==== Dataset records ====
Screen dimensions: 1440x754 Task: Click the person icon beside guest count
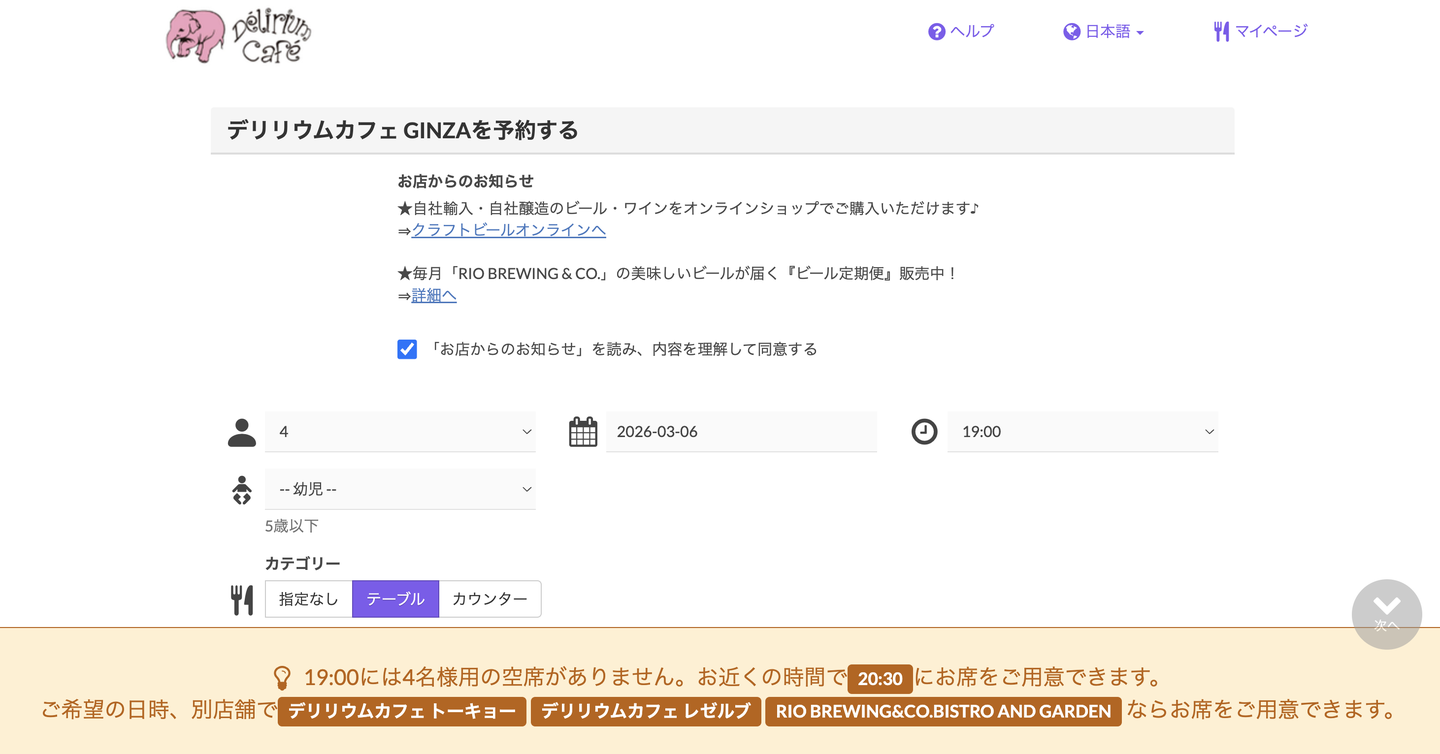point(242,431)
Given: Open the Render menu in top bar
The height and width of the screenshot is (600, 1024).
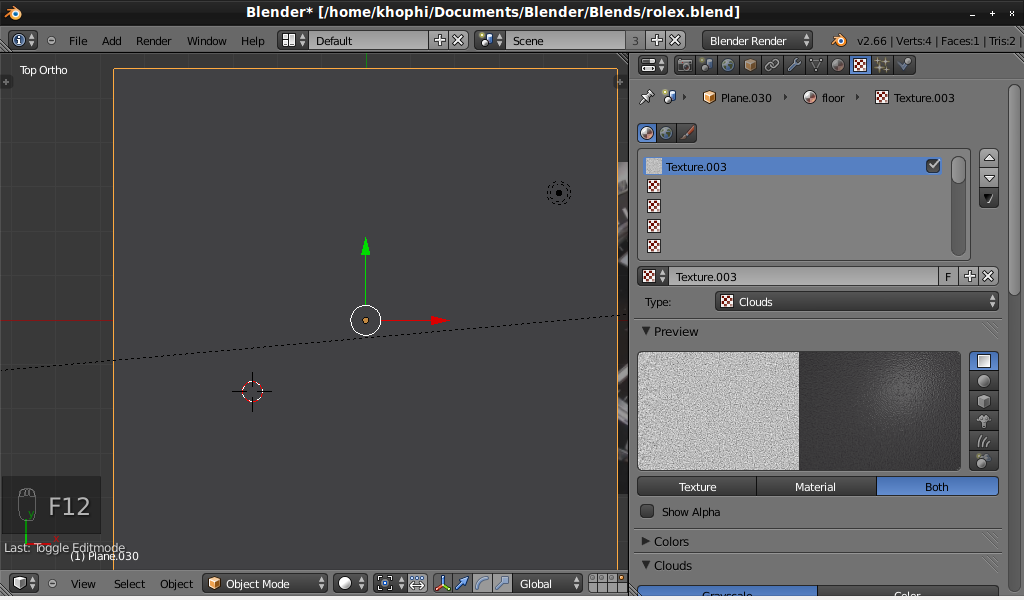Looking at the screenshot, I should tap(153, 41).
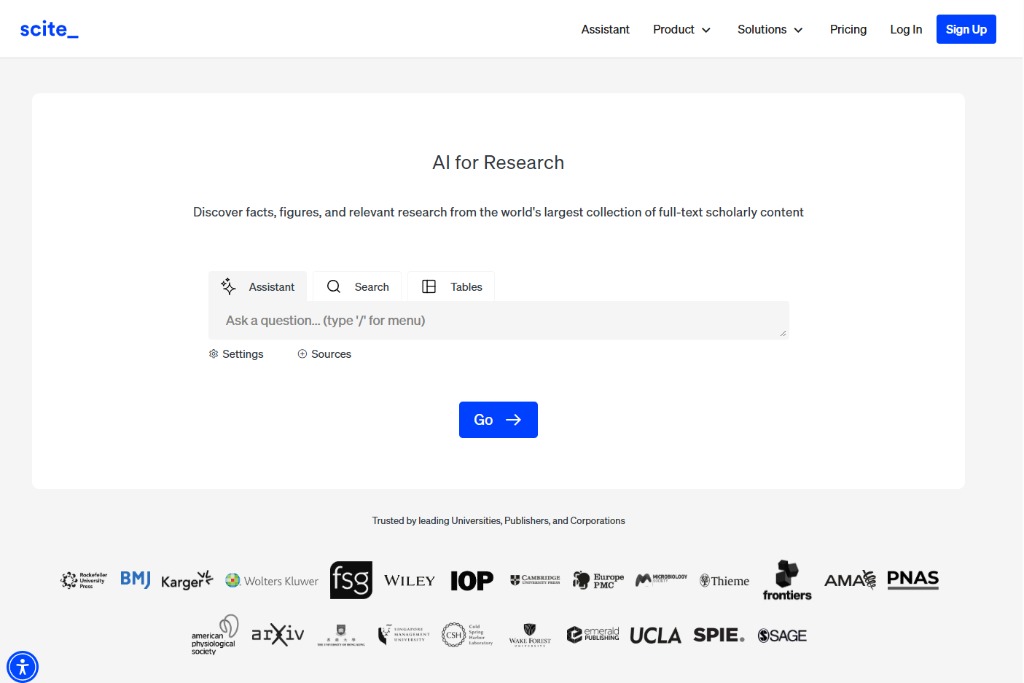Open Settings below the question box

click(236, 354)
====
Problem to solve :: Retype exactly the lines from the one containing "Given: Open the Render menu in top bar" through the last line of the records above, both included, and leave out any pictures.

Response to this exercise ::
Given: Open the Render menu in top bar
The height and width of the screenshot is (600, 1024).
Looking at the screenshot, I should tap(153, 41).
Open Settings below the question box

click(236, 354)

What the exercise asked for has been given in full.